- Born: 16 April 1924 Hackney, London, England, UK
- Died: 9 January 2008 (aged 83) Hereford, Herefordshire, England, UK
- Allegiance: United Kingdom
- Branch: Royal Navy
- Service years: 1937–1956
- Conflicts: World War II Cold War
- Awards: MBE
- Other work: Company director, television presenter, author and university chancellor

= John Harvey-Jones =

English businessman (1924–2008)

Sir John Harvey-Jones MBE (16 April 1924 – 9 January 2008) was an English businessman and industrialist. He was the chairman of Imperial Chemical Industries from 1982 to 1987. He was best known by the public for his BBC television show, Troubleshooter, in which he advised struggling businesses.

==Early life==
John Henry Harvey-Jones was born in Hackney, London, but spent most of his early childhood in Dhar, India, where his father, Mervyn Stockton Harvey-Jones (né Harvey), a former Captain in the Indian Army and bank employee, was guardian and tutor to a teenage maharajah. He was shipped back to Britain at age six to attend a prep school at Deal, Kent. He entered Dartmouth Royal Naval College at age 13.

==Royal Navy career==
Harvey-Jones joined Dartmouth Royal Naval College as a cadet in 1937, and in 1940, at the age of 16, he joined HMS Diomede as a midshipman. The next two ships that he served with, HMS Ithuriel and HMS Quentin, were sunk by enemy action. Harvey-Jones went on to join the submarine service in 1942, and received his first command at age 24.

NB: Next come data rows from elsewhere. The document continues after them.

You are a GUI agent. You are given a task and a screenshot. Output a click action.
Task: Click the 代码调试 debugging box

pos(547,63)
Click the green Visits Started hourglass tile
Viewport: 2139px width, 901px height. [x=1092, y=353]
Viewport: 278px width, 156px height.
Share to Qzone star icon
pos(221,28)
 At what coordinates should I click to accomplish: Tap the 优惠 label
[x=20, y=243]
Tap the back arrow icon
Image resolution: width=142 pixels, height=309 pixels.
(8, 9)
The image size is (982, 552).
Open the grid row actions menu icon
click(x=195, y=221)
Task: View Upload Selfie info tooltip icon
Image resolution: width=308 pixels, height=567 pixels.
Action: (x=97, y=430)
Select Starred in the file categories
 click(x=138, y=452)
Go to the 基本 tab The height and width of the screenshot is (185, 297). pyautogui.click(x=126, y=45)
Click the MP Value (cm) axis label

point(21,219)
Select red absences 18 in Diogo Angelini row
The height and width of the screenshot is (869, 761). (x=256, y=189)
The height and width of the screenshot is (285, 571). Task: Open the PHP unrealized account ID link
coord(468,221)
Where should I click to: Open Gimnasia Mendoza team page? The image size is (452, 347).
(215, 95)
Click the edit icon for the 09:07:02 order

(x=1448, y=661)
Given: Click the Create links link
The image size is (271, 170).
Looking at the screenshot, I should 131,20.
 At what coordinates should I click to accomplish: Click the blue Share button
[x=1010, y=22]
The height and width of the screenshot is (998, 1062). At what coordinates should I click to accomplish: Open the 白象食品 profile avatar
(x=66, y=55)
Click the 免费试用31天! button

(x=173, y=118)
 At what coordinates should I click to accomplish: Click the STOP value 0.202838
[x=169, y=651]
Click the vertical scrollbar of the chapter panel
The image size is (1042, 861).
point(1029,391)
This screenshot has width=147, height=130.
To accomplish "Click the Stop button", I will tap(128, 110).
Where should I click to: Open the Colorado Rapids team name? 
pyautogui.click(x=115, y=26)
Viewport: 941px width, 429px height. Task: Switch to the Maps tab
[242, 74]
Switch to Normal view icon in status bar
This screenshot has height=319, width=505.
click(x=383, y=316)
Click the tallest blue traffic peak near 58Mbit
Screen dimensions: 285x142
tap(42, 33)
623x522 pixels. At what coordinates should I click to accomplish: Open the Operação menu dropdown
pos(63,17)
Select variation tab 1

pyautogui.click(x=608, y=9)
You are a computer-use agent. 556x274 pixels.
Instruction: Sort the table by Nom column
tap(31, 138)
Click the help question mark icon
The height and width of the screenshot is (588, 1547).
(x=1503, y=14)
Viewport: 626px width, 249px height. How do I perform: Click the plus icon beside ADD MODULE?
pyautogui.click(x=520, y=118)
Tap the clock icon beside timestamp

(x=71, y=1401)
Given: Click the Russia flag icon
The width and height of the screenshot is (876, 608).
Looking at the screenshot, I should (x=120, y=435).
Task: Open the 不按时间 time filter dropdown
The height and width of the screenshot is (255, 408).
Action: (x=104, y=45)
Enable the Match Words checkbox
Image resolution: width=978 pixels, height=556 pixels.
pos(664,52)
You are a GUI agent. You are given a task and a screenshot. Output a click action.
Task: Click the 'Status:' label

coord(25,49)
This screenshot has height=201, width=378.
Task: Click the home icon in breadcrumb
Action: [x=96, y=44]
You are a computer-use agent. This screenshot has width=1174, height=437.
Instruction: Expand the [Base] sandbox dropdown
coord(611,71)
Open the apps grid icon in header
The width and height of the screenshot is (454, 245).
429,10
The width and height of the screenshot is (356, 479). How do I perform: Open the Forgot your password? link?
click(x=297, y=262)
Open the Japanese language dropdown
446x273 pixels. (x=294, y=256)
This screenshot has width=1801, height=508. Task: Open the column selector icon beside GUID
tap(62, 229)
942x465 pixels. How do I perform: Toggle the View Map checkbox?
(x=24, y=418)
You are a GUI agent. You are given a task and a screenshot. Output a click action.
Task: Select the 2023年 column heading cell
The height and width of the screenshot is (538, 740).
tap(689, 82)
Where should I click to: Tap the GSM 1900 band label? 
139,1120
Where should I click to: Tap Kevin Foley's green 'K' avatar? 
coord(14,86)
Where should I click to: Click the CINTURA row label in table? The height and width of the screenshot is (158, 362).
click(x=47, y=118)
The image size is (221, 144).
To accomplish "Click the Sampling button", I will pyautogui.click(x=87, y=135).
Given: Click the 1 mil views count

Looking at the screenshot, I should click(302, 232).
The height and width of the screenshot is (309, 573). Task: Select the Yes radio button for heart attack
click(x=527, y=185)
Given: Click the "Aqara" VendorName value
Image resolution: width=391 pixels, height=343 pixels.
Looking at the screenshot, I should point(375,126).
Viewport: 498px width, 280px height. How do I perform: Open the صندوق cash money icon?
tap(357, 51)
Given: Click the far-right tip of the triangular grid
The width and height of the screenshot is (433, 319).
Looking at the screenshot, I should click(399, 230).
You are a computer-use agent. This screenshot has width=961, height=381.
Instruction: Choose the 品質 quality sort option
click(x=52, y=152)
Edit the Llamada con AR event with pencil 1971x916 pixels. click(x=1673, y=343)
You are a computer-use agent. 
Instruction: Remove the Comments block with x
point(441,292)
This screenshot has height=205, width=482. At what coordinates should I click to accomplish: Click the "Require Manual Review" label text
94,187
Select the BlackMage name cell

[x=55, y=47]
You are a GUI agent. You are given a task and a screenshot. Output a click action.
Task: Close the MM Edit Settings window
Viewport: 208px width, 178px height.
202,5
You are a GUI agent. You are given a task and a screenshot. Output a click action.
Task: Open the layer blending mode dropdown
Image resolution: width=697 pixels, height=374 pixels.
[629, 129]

With the end of World War II, Harvey-Jones went to the University of Cambridge to learn Russian in six months and joined Naval Intelligence as an interpreter. He married Mary Evelyn ("Betty") Bignell Atcheson in 1947, and they had one daughter. He commanded the Russian intelligence section under the guise of the "British Baltic Fishery Protection Service", which used two ex-German E-boats for gathering clandestine intelligence on the Soviet Baltic Fleet. Rising to the rank of lieutenant-commander, Harvey-Jones was awarded a military MBE in 1952 for his work in Naval Intelligence, although his citation stated that the award was for "fishery protection duties in the Baltic".

==Commercial career==

===Imperial Chemical Industries===
Refused permission by the Royal Navy to spend more time with his wife and daughter Gaby, who had contracted polio, he resigned his commission in 1956 and joined Imperial Chemical Industries (ICI) on Teesside as a junior training manager. In 1973, at age 49, he was promoted to sit on the main board of directors. In April 1982, he became chairman of ICI, only the second split-career man and non-chemist to reach the top.
Mentored in part by John Adair, Harvey-Jones saw his responsibilities to both stockholders and employees as "making a profit out of the markets where the market is".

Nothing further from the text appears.